*What this task involves:*
In this exercise, return only the lines that run from the line with "The width and" to the end of the entries below, both included. Pictures are not copied.

Data extracts START

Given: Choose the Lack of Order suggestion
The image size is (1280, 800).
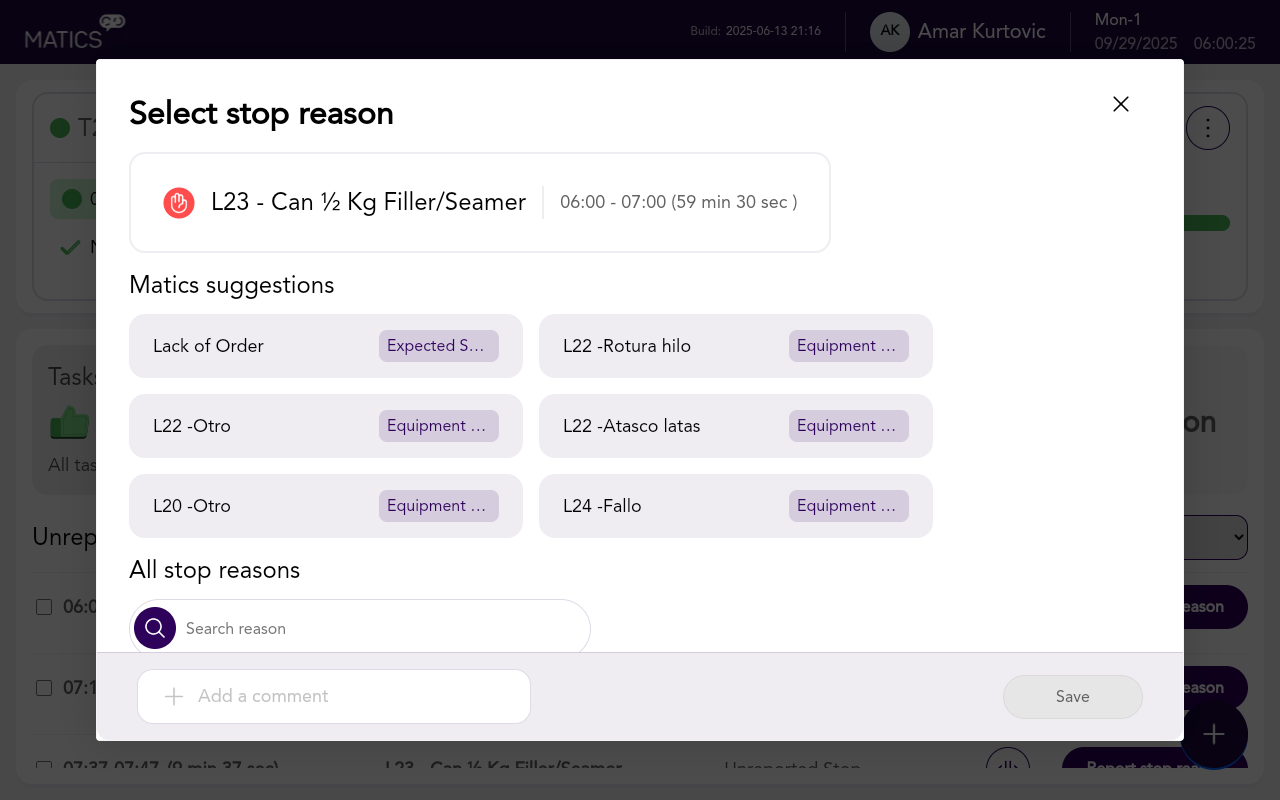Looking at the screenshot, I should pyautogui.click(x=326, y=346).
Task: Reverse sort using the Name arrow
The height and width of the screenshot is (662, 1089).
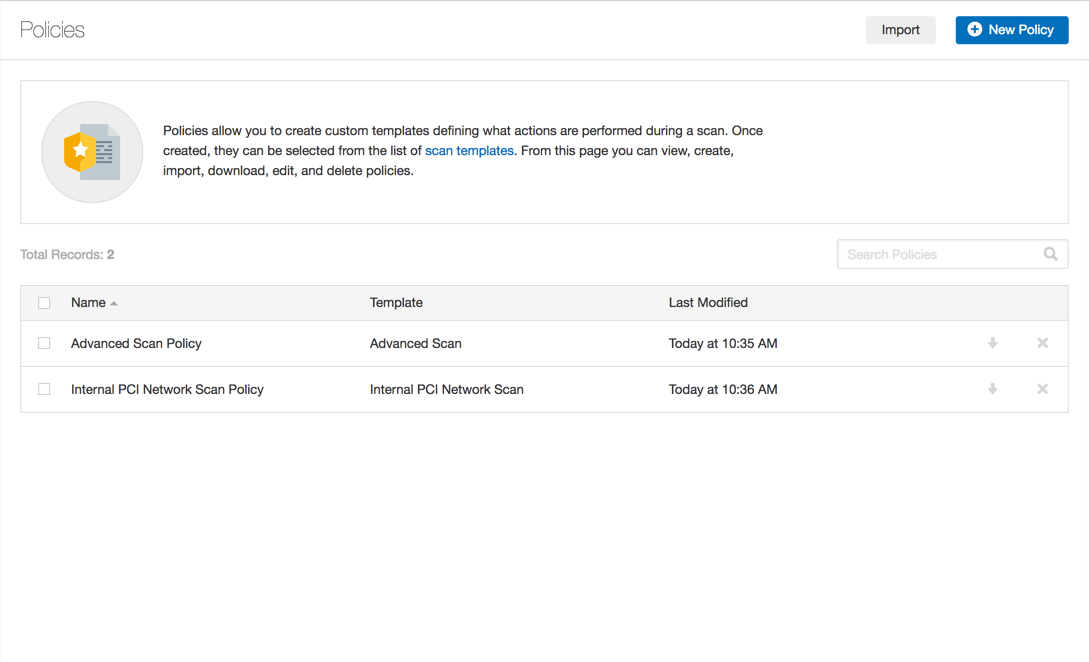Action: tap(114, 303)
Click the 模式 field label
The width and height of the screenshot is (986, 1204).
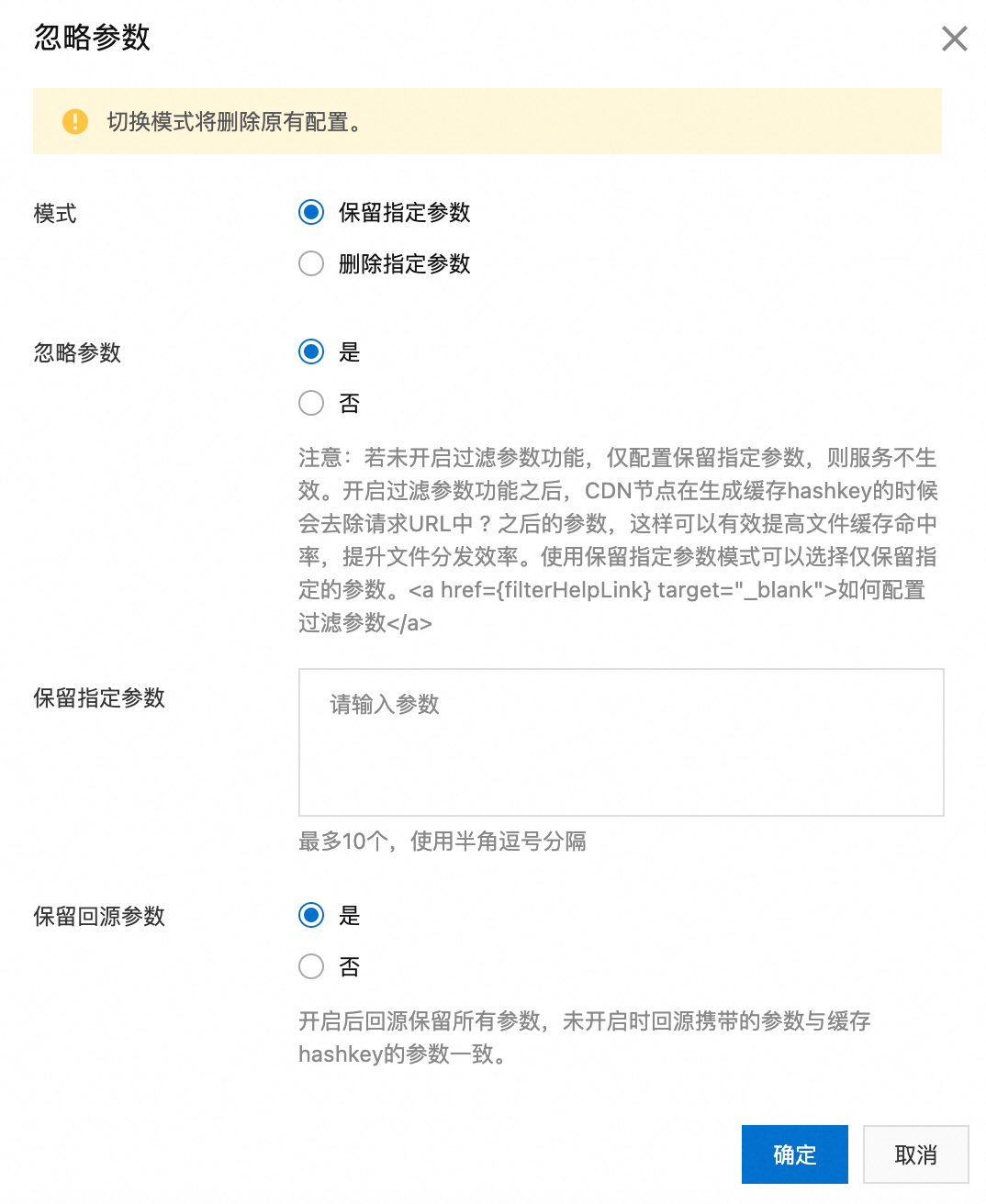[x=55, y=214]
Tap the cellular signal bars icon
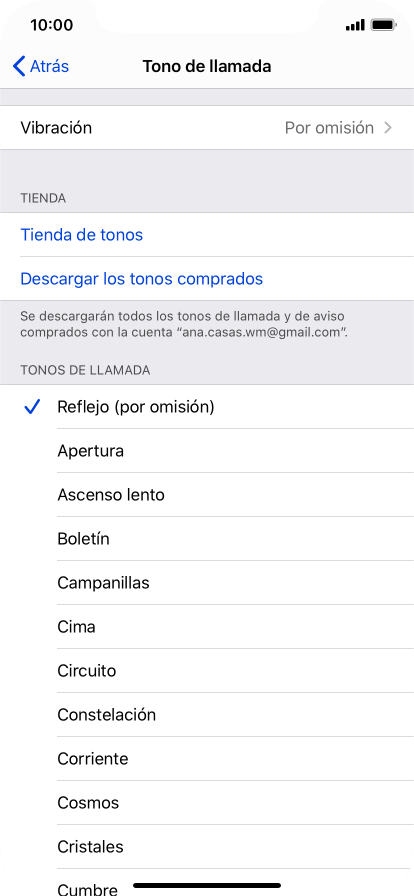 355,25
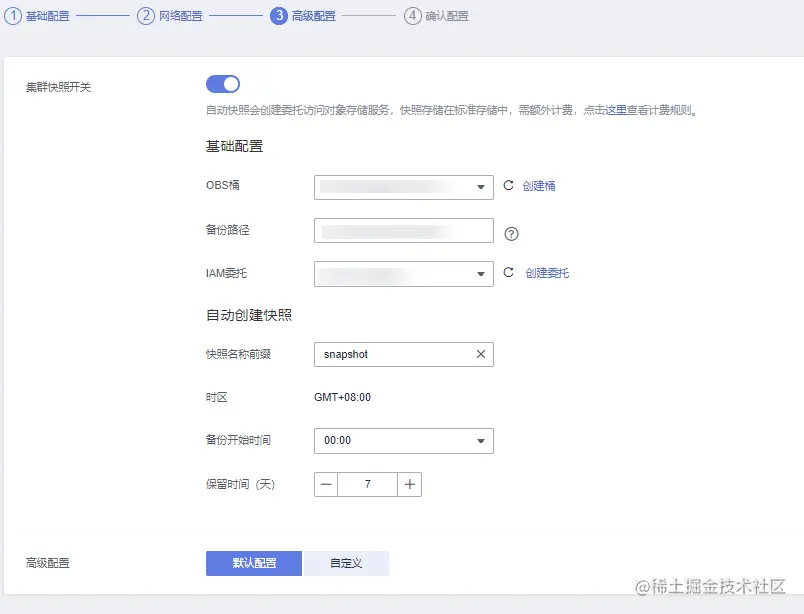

Data extracts END

*Reply to the task:*
The width and height of the screenshot is (986, 1204).
[x=55, y=214]
Tap the cellular signal bars icon
 355,25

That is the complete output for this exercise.